Im Kanton St. Gallen stellen die Christen beider Kirchen eine bemerkenswerte Aktion auf die Beine: Sie wollen gemeinsam die Bibel Seite um Seite abschreiben. Für die 1189 Seiten von Altem und Neuem Testament, die von der reformierten evangelischen Kirche in St. Gallen benutzt wird, benötigt man genau 1189 Freiwillige.

Das Motto heißt: Wer kann, der darf. Die einzige Vorgabe ist ein bestimmtes Seitenformat, damit die gleichgroßen Seiten eines Tages eingesammelt und zu einem großen Buch gebunden werden können. Dies wird dann die Corona-Bibel sein. Auch ein bestimmter Abstand zu den Rändern ist vorgeschrieben. Ansonsten haben die Schreibenden freie Hand. Sie dürfen etwas malen, zeichnen oder ein Initial farbig gestalten.
Die Bibel soll an die Pandemie erinnern
Die Idee dazu hatte der reformierte St. Galler Pfarrer Uwe Habenicht. Schnell war die Cityseelssorge in St.
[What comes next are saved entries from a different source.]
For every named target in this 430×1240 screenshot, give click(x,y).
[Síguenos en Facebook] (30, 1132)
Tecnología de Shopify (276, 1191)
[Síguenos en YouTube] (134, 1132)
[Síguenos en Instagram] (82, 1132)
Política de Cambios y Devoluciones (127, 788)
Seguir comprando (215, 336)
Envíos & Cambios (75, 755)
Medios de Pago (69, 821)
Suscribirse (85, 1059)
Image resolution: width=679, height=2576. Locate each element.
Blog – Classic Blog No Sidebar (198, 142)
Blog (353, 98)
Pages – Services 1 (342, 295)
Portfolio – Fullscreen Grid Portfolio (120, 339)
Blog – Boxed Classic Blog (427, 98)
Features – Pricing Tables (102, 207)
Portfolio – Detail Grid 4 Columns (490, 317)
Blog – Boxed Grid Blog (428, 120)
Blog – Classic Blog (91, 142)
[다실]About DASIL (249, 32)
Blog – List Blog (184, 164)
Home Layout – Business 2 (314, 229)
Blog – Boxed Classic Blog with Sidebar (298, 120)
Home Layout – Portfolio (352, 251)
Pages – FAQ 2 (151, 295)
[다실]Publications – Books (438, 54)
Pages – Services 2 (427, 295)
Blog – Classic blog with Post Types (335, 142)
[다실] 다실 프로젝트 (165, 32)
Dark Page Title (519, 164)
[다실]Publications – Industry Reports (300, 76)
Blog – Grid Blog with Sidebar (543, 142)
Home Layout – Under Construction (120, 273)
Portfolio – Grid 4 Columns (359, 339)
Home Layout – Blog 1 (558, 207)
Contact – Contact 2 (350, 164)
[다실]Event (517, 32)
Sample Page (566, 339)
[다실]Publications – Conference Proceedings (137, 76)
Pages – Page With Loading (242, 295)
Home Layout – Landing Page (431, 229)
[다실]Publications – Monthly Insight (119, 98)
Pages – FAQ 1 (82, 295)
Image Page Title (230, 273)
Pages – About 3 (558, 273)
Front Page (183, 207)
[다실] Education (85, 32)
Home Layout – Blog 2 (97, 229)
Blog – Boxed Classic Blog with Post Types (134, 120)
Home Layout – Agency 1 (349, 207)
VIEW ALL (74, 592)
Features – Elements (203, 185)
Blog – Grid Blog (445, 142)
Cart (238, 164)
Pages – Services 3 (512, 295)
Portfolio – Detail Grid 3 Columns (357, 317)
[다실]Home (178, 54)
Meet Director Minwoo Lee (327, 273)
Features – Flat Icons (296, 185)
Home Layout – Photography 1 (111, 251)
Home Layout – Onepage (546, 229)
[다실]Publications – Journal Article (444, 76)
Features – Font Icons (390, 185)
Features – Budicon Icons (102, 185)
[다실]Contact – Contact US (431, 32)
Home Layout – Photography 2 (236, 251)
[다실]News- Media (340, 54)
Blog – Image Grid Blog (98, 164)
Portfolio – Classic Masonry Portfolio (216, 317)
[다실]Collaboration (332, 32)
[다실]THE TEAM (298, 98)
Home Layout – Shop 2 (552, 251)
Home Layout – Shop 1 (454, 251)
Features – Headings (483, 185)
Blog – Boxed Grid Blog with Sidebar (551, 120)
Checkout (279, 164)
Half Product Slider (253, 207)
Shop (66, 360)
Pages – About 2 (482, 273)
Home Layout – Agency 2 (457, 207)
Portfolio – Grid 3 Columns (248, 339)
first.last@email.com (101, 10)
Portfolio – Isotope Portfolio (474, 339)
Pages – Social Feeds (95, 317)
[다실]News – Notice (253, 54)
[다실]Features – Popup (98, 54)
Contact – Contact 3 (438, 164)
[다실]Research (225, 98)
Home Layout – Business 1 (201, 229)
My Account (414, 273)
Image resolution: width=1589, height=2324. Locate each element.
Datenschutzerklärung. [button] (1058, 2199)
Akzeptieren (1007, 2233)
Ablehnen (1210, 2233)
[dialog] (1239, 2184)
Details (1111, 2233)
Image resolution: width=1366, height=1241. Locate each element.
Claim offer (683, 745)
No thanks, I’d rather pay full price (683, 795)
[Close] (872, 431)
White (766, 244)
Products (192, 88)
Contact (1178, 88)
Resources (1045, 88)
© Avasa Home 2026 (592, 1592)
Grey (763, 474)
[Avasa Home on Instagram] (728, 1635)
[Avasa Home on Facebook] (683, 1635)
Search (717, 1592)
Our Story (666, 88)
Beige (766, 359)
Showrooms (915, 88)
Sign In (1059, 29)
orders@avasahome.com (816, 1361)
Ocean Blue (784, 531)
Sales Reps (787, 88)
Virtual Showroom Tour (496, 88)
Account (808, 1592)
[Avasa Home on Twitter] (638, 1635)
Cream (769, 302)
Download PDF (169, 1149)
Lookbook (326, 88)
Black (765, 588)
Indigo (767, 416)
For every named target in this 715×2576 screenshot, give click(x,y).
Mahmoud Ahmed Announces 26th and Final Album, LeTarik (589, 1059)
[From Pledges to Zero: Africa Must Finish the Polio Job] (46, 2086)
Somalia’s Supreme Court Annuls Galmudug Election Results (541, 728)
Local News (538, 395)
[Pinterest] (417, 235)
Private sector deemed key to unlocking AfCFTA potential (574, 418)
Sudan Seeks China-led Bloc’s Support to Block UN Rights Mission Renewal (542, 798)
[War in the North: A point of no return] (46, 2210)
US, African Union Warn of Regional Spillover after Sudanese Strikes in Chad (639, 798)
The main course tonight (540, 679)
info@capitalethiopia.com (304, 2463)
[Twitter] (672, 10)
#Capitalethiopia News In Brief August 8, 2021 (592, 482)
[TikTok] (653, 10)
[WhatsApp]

Gallen für seinen Geistesblitz gewonnen, was bei der Größe der Aufgabe auch sinnvoll erscheint. Den Hintergrund bildet die Corona-Pandemie, die derzeit Europa im Würgegriff hat und auch die Schweiz hart trifft.

Pastor Habenicht und seine Kollegen denken über den Tag hinaus. Es geht um eine Erinnerung an Corona, damit auch kommende Generationen an dieses Ereignis zurückdenken und ermahnt werden. Schon jetzt ist klar, dass Corona eine schleichende Katastrophe ist, an die man sich noch in Jahrzehnten erinnern dürfte. „Weißt du noch, damals?“
Später kommt sie in die berühmte Stiftsbibliothek
Die Corona-Bibel soll dies als kulturelles Erbe dokumentieren. Dafür steht auch der besondere Ort, an den sie später gebracht und verwahrt wird: die Stiftsbibliothek St. Gallen, in der seit über 1000 Jahren Bücher und Handschriften aufbewahrt und benutzt werden. Sie wurde eingerichtet von den Mönchen, die St. Gallen im frühen Mittelalter gründeten. Heute gilt die Stiftsbibliothek als eine der bedeutendsten Sammlungen Europas. Einige ihrer Handschriften reichen bis ins 6. Jahrhundert hinab.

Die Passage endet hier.